• **RECORDS FOR THE EXERCISE**:
*** Block opens ***
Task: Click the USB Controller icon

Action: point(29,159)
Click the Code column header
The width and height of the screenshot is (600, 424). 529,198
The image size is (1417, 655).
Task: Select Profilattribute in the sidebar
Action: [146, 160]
*** Block closes ***
• **GOAL OF THE EXERCISE**:
The records above should be repeated exactly. Print them all.

• **WRITTEN RESPONSE**:
Task: Click the USB Controller icon

Action: point(29,159)
Click the Code column header
The width and height of the screenshot is (600, 424). 529,198
The image size is (1417, 655).
Task: Select Profilattribute in the sidebar
Action: [146, 160]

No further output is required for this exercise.